What is Brainspotting? How does it compare to EMDR therapy?
by Dana Terrell, LCSW, EMDRIA-Approved Consultant,
Brainspotting Consultant, San Diego Therapist
Both of these profound therapy approaches can be included in the new class of “power therapies.” These are therapies that work in a deep, efficient manner to bring about observable healing in the brain. I do not mean just observable by brain scan by Daniel Amen, M.D., as shown on the home page of SanDiegoTraumaTherapy.com. I mean observable by clients (or their loved ones), in subtle, yet definite and amazing ways. Other power therapies include Somatic Experiencing, Advanced Integrative Therapy, Emotional Freedom Technique, Energy Testing and others.
EMDR is the most researched of the power therapies, and has validation by the American Psychological Association, the American Psychiatric Association, the Department of Defense and the Veteran’s Administration, when it comes to treatments for Post–traumatic Stress Disorder, or PTSD. It’s developer, Francine Shapiro, Ph.D., discovered serendipitously while she was thinking of a matter disturbing to her, her eyes spontaneously moved back and forth on a diagonal. Very quickly she could see the issue from a new perspective and found it wasn’t disturbing to her anymore.

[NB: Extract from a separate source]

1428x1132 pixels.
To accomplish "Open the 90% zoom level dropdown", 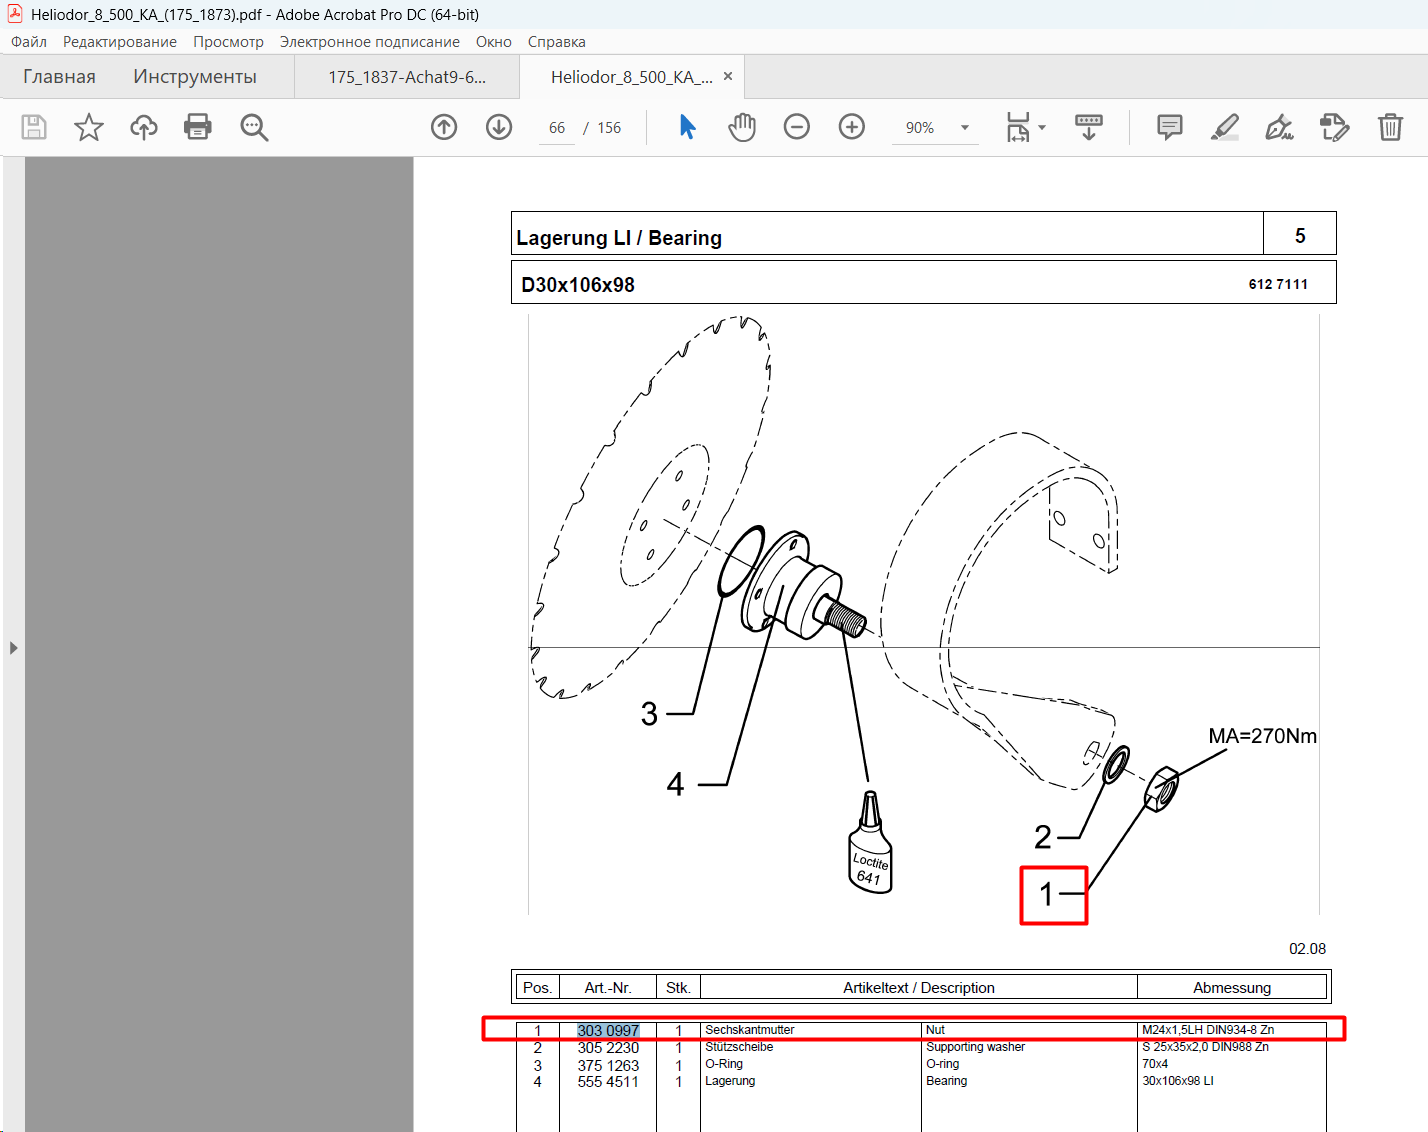I will [965, 128].
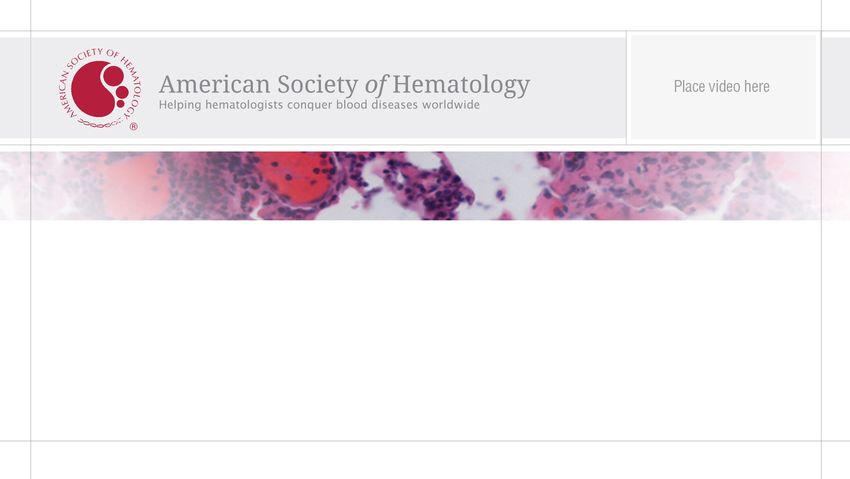Click the chain ornament at logo bottom
The width and height of the screenshot is (850, 479).
101,124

Wondering if this was a personal quirk, she asked friends and colleagues to try it with her on a current “garden variety” concern. To her delight, it worked for them, too. She developed a research design to put it to the test on a clinical population of war combat veterans and rape and molestation victims. The result? 90% of the clients resolved one traumatic experience in one to three 90 minute sessions. This was a higher success rate than any previous therapy researched. It created quite a stir in the field. As more and more confirming studies came in, it only creates political “stirs”, in those attached to other methods.
It no longer can be considered controversial, as there are more controlled studies validating EMDR for the treatment of PTSD than any other treatment method. The previous standard-bearer in the field of psychotherapy was (and still is, to a great extent) Cognitive Behavioral Therapy. Controlled studies have shown both to have an 80% success rate. EMDR has been shown to accomplish that result in ½ to 1/3 the time of CBT, with far less homework (100 hours for CBT, compared to 3 hours for EMDR). EMDR had a lower drop-out rate, as well.
Another important contribution of Dr. Shapiro is her description of the brain’s “Adaptive Information Processing” capacity. She explains that EMDR works because it taps into the brain’s amazing capacity to become adaptive, positive. We are born with this capacity to heal quickly [though for years the accepted “wisdom” was that mental and emotional healing is a long, slow process]. Occasionally it gets stuck. EMDR appears to jump start the Adaptive Information Processing system. EMDR therapists have observed this seeming miracle on a daily basis. It makes my work a great joy, and my career “burnout-proof.”